# Data provided
● ● ● ● ●
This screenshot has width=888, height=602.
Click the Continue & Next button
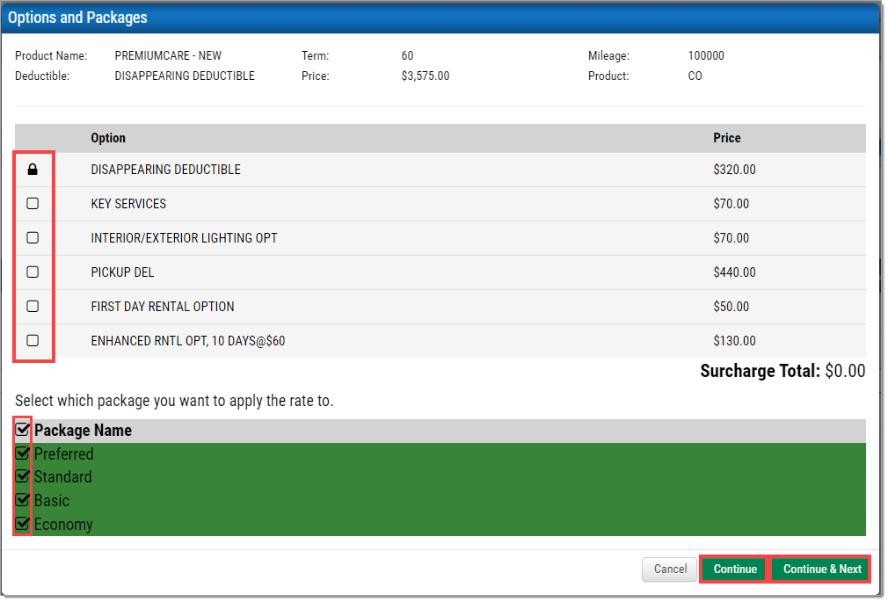coord(821,569)
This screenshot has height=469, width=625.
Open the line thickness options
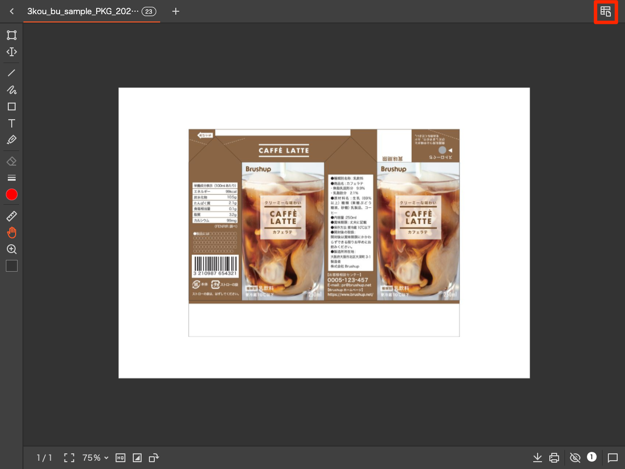12,178
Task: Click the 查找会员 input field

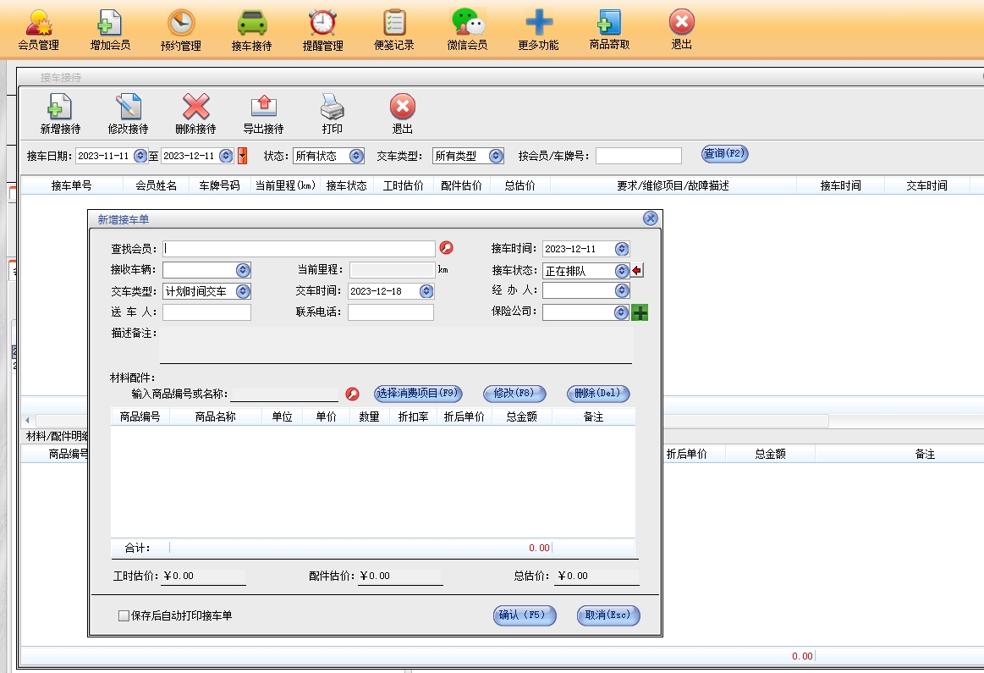Action: pos(299,249)
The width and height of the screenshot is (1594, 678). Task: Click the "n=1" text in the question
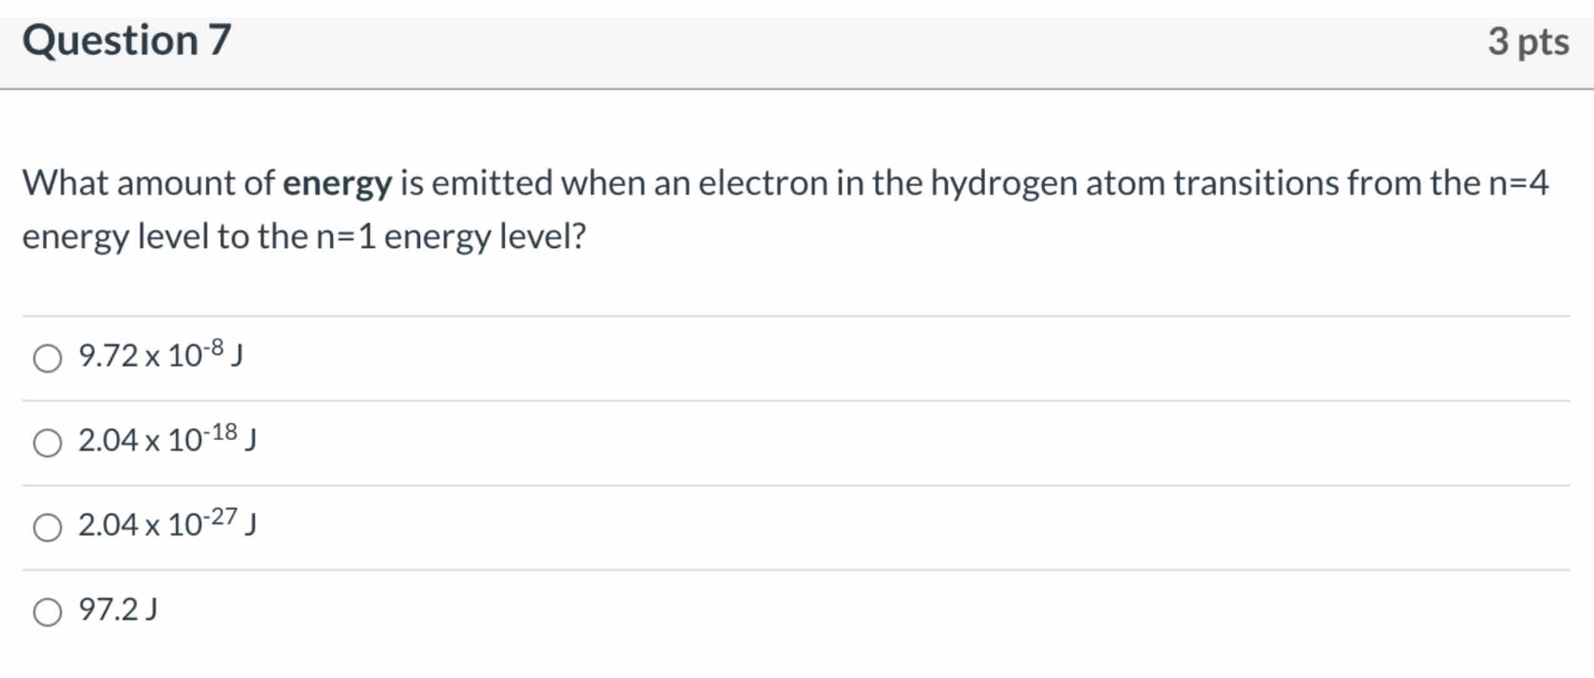tap(346, 237)
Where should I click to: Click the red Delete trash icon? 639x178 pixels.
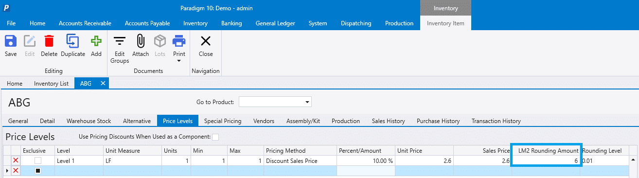[49, 41]
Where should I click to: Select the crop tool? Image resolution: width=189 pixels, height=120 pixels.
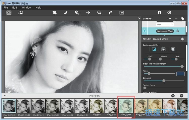tap(54, 13)
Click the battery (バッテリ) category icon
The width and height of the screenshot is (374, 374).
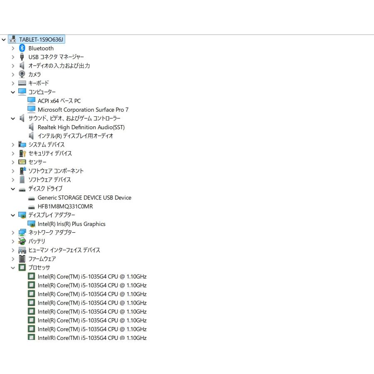click(x=22, y=241)
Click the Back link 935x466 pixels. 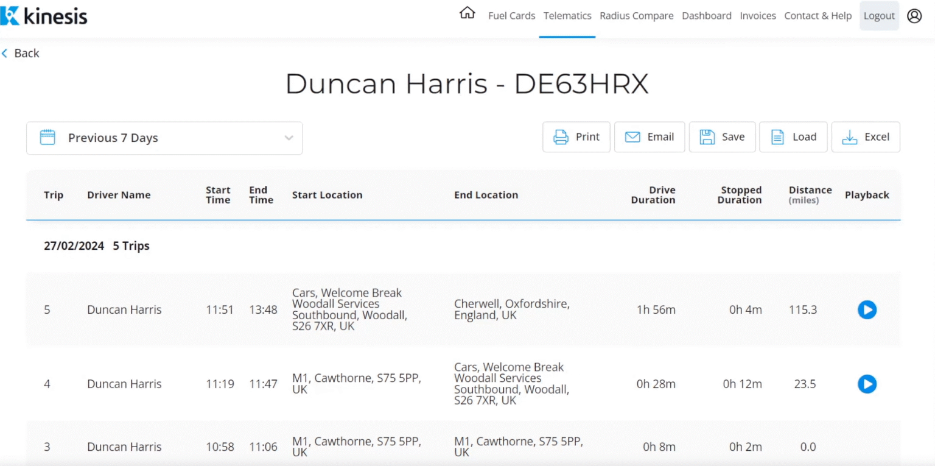[x=20, y=53]
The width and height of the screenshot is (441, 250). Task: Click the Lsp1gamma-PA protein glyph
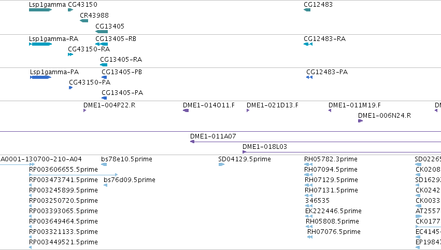pos(41,77)
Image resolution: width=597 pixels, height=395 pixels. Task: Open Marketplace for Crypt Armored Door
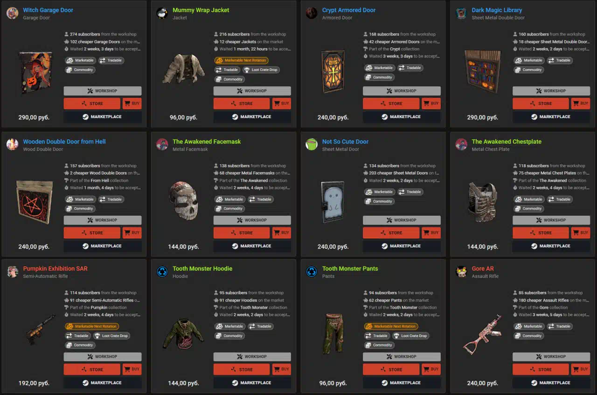(x=402, y=117)
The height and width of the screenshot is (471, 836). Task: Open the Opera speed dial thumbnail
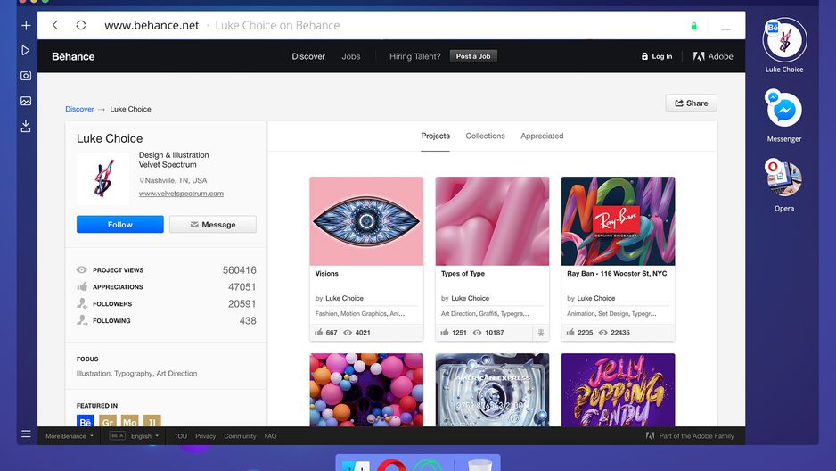(x=783, y=179)
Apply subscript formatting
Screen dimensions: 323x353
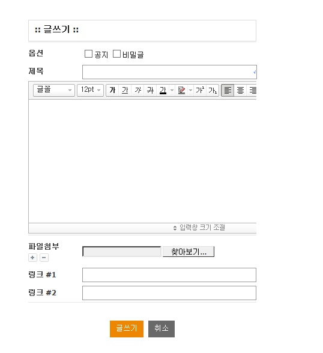click(x=213, y=90)
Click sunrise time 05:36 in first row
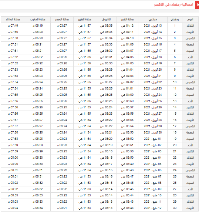 tap(106, 26)
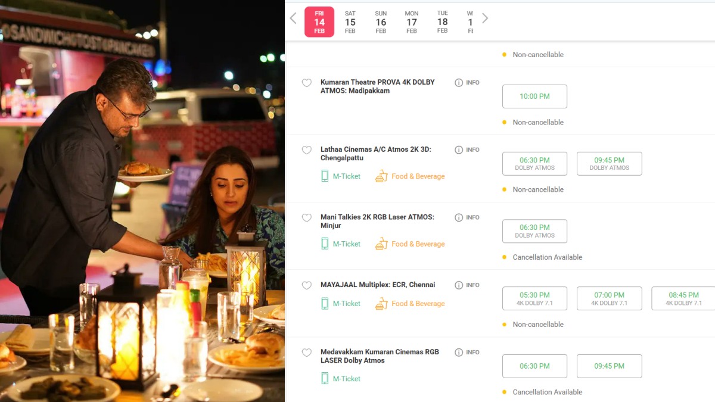
Task: Open info icon for Kumaran Theatre PROVA
Action: tap(459, 83)
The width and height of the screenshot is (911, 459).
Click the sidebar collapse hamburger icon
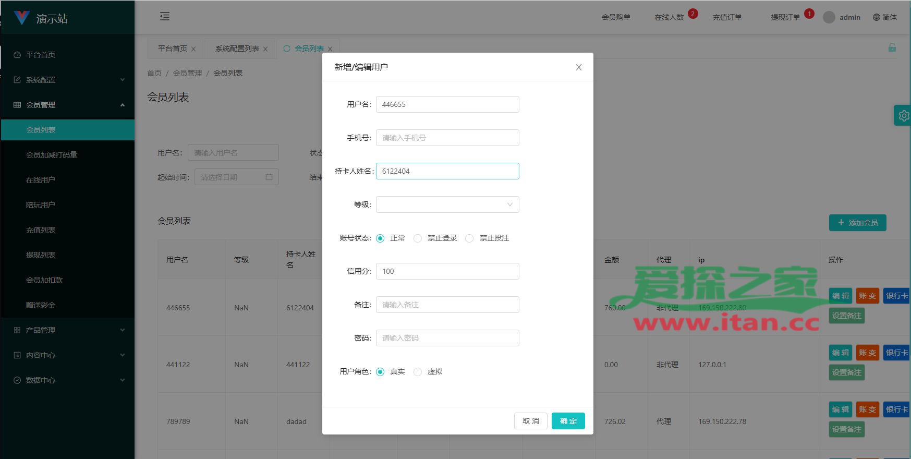(x=165, y=17)
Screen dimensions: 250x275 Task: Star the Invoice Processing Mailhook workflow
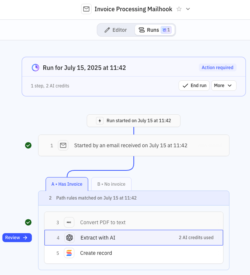tap(179, 9)
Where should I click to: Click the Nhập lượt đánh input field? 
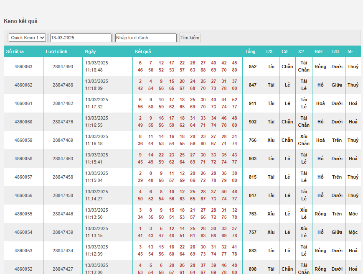[146, 38]
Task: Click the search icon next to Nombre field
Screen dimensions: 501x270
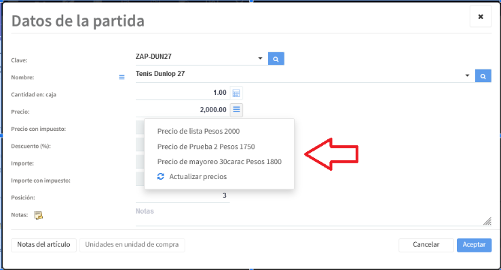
● ● ● ● ●
# Exercise objective
Starting at the line that contains "Screen dimensions: 250x275", restate every line through the end of the records exactly as written, but leave the pictures out.

# Response area
Screen dimensions: 250x275 Task: Star the Invoice Processing Mailhook workflow
tap(179, 9)
Where should I click to: Click the Nhập lượt đánh input field? 
[146, 38]
Task: Click the search icon next to Nombre field
Screen dimensions: 501x270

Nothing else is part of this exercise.